Overview of the model. Image from the paper.

As we see here, it initially takes a text input and encodes it.
What we see above is the first step of the training process where we also feed it an image and encode it using CLIP so that the images and texts are encoded similarly following the CLIP objective. Then, for generating a new image, we switch to the section below where we use the text encoding guided by CLIP to transform it into an image-ready encoding. This transformation is done using a diffusion prior, which we will cover shortly as it is very similar to the diffusion model used for the final step. Finally, we use our newly created image encoding and decode it into a new image using a diffusion decoder!

Visual example from OpenAI's new model DALL·E 2 is amazing!

Diffusion model. Image from lilianweng.

A diffusion model is a kind of model that starts with random noise and learns how to iteratively change this noise to get back to an image. It learns that by doing the opposite.

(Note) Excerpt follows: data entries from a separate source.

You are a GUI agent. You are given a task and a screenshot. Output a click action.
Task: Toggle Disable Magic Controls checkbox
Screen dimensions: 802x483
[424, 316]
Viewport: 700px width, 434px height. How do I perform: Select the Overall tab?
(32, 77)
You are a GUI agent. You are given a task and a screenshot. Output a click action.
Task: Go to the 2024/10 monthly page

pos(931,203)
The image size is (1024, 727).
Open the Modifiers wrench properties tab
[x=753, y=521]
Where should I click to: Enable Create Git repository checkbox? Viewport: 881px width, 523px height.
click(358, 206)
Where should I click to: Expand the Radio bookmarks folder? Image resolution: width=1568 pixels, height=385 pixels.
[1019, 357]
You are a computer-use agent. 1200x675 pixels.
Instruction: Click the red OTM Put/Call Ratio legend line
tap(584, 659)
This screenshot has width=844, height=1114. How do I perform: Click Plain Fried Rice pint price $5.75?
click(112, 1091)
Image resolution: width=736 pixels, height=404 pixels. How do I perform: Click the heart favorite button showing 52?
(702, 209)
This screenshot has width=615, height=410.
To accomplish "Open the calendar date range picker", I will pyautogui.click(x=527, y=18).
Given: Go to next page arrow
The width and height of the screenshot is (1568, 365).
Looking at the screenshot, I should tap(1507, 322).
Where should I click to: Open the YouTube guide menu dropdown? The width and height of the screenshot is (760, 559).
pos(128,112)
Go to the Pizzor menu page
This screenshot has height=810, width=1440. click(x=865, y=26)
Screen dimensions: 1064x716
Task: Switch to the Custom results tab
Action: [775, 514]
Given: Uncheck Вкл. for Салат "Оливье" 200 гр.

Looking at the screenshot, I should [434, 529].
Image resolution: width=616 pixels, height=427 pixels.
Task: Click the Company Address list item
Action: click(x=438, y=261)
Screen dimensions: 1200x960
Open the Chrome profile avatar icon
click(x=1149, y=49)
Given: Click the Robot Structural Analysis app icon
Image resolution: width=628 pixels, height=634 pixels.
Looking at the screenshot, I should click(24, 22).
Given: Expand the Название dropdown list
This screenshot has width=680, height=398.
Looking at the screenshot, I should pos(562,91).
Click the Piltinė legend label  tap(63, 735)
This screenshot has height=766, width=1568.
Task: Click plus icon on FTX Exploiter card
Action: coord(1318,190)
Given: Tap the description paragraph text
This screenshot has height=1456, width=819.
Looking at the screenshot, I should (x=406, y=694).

During training, we will feed it images and apply random Gaussian noise on the image iteratively until we can’t see anything other than noise. Then, we simply reverse the model to generate images from noise. If you’d like more detail about this kind of network, which are really cool, I invite you to watch this video I made about them.

And voilà! This is how DALL·E 2 generates such high-quality images following text! It’s super impressive and tells us that the model does understand the text.

Visual example from OpenAI's new model DALL·E 2 is amazing!

But does it deeply understand what it created? Well, it sure looks like it. It’s the capability of inpainting images that makes us believe that it does understand the pictures pretty well. But why is that so, how can it link a text input to an image, and understand the image enough to replace only some parts of it without affecting the realism? This is all because of CLIP as it links a text input to an image. If we encode back our newly generated image and use a different text input to guide another generation, we can generate this second version of the image that will replace only the wanted region in our first generation. And you will end up with this picture:

Visual example from OpenAI's new model DALL·E 2 is amazing!

Unfortunately, DALL·E 2’s code isn’t publicly available and is not in their API yet. The reason for that, as per OpenAI, is to study the risks and limitations of such a powerful model. They actually discuss these potential risks and the reason for this privacy in their paper and in a great repository I linked in the references below if you are interested. They also opened an Instagram account to share more results if you’d like to see that, it is also linked below.

I loved DALL·E, and this one is even cooler. Of course, this was just an overview of how DALL·E 2 works and I strongly invite reading their great paper linked below for more detail on their implementation of the model.

I hope you enjoyed the article as much as I enjoyed writing it, and if you did, please consider supporting my work on YouTube by subscribing to the channel and commenting on what you think of this summary. I’d love to read what you think!

References

►Read the full article: /openais-new-model-dall-e-2-is-amazing/ ►A. Ramesh et al., 2022, DALL-E 2 paper: https://cdn.openai.com/papers/dall-e-2.pdf
►OpenAI’s blog post: https://openai.com/dall-e-2
►Risks and limitations: https://github.com/openai/dalle-2-preview/blob/main/system-card.md
►OpenAI Dalle’s instagram page: https://www.instagram.com/openaidalle/
►My Newsletter (A new AI application explained weekly to your emails!): /newsletter/

FAQ

What can DALL-E 2 do?

It generates images from text, creates variations, and edits selected regions through text-guided inpainting.

How does DALL-E 2 connect text and images?

It places language and visual information into related latent representations that express similar semantic meaning.

What does the image decoder do?

It turns the guided latent representation into pixels forming a new image aligned with the prompt.

What is inpainting?

Inpainting replaces a masked image region with generated content that follows the text and surrounding visual context.

Does the overview contain every implementation detail?

No. The linked research paper provides the architecture, training, and evaluation details behind the simplified explanation.